Reputation: 2331
I want to run Presto on a Dataproc instance or on Google Cloud Platform in general. How can I easily setup and install Presto, especially with Hive?
Upvotes: 0
Views: 1441
Reputation: 26538
There is an official tutorial now Use Presto with Google Cloud Dataproc. Essentially, you can
gcloud dataproc clusters create presto-cluster \
--project=${PROJECT} \
--zone=${ZONE} \
--num-workers=${WORKERS} \
--scopes=cloud-platform \
--initialization-actions=gs://dataproc-initialization-actions/presto/presto.sh
gcloud compute ssh presto-cluster-m \
--project=${PROJECT} \
--zone=${ZONE} \
-- -D 1080 -N
./presto-cli \
--server presto-cluster-m:8080 \
--socks-proxy localhost:1080 \
--catalog hive \
--schema default
Upvotes: 0
Reputation: 2331
You can use an initialization action with a Cloud Dataproc cluster to quickly install and configure Presto.

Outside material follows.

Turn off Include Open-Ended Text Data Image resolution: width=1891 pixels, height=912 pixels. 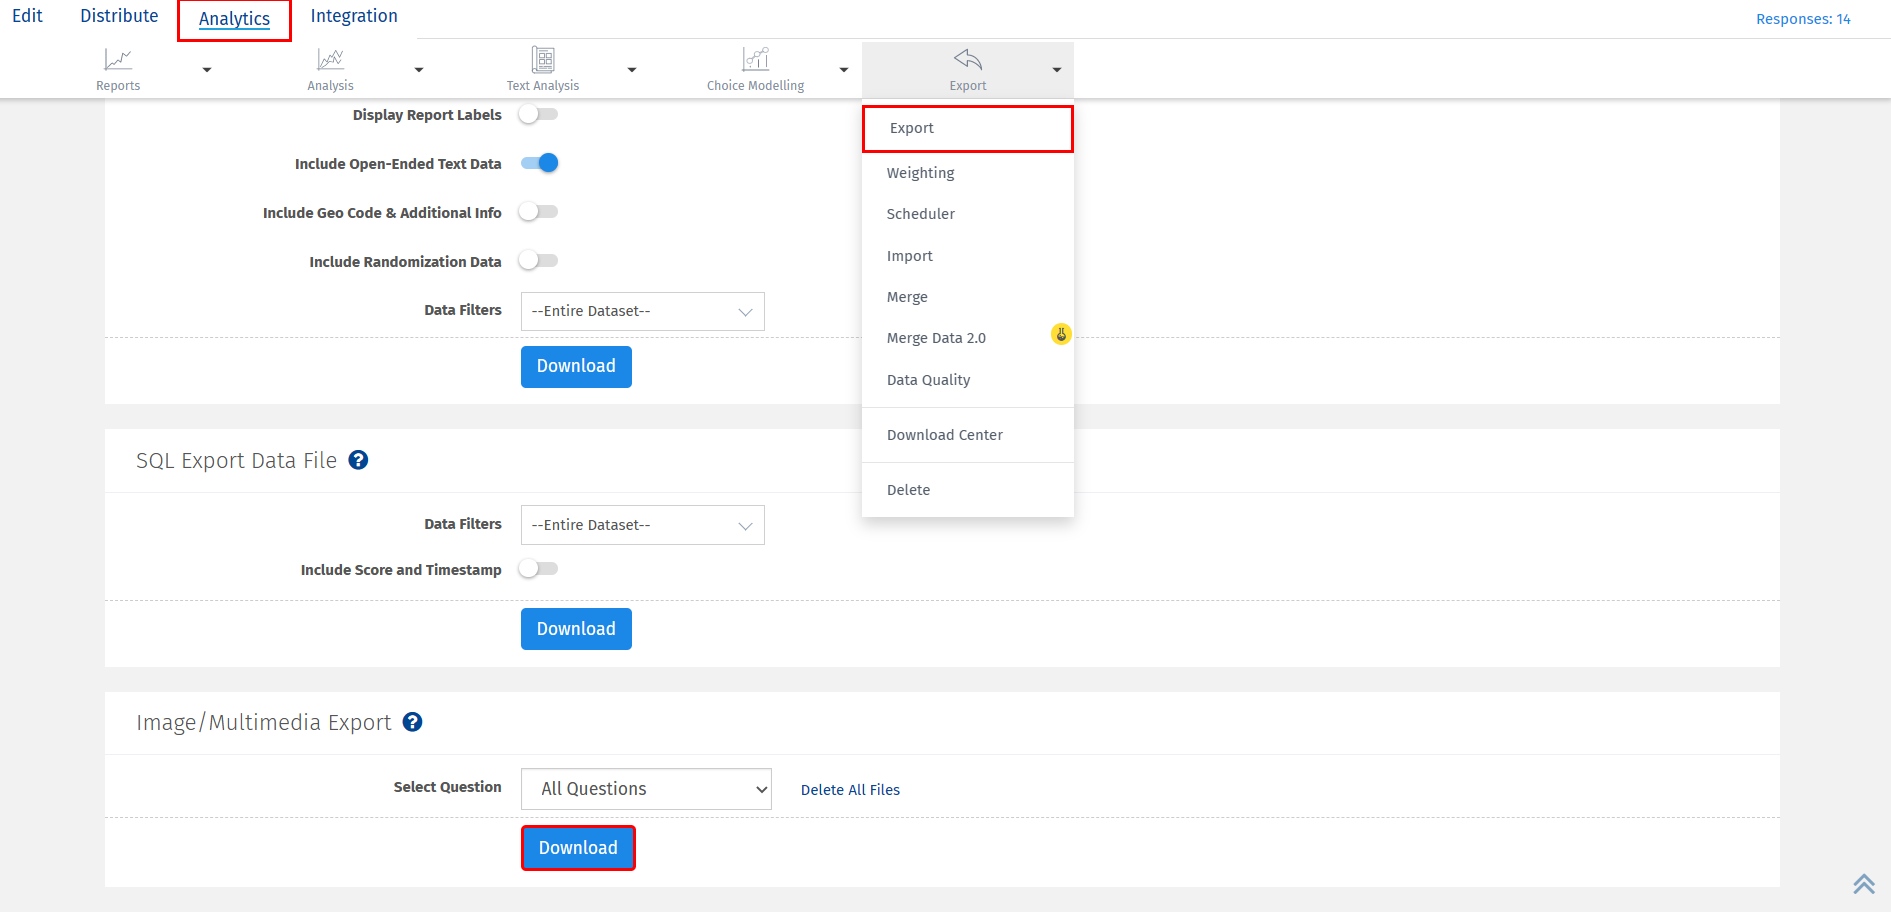point(540,163)
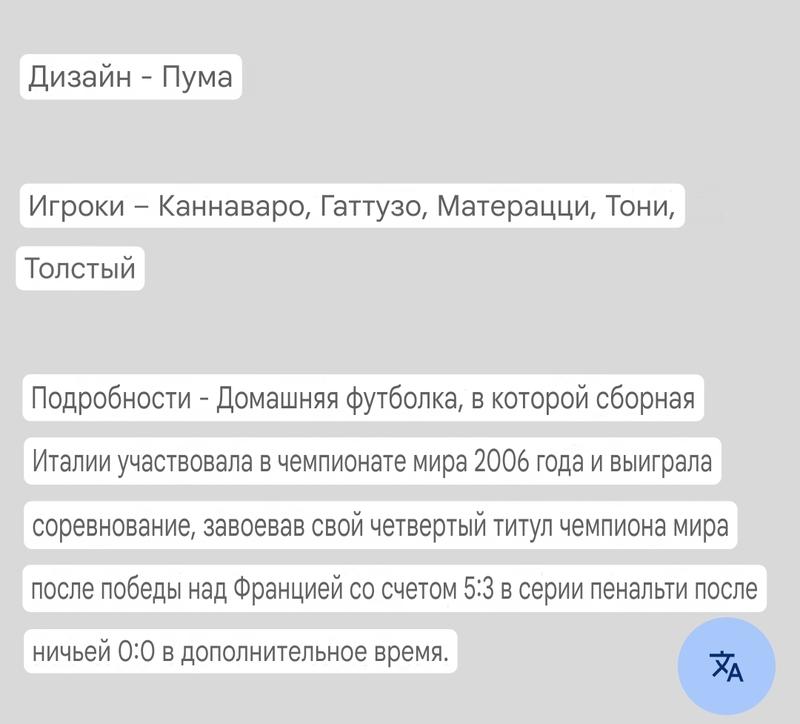The image size is (800, 724).
Task: Select the 'Толстый' text label
Action: 80,268
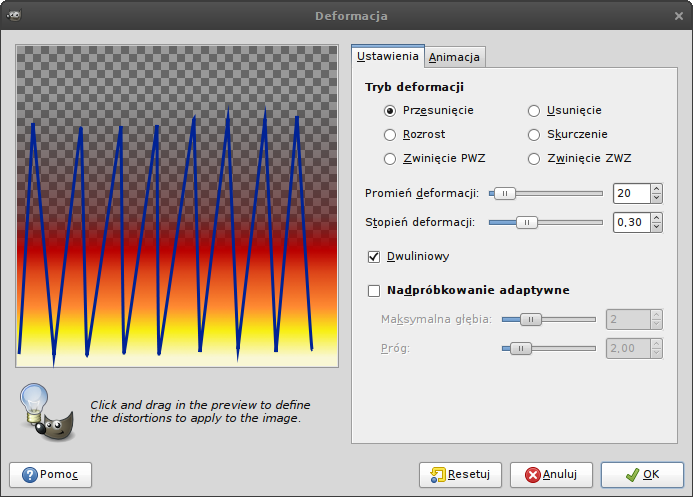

Specifically, there is a GitHub repository with initialization actions. There is a Presto initialization action which lets you quickly install and configure Presto.
If you want to use the Presto WebUI, once the cluster is online you can follow these directions to create an SSH tunnel and SOCKS proxy to the cluster. From there, you can access Presto (by default, unless you change it) on port 8080
on the master node.
Upvotes: 1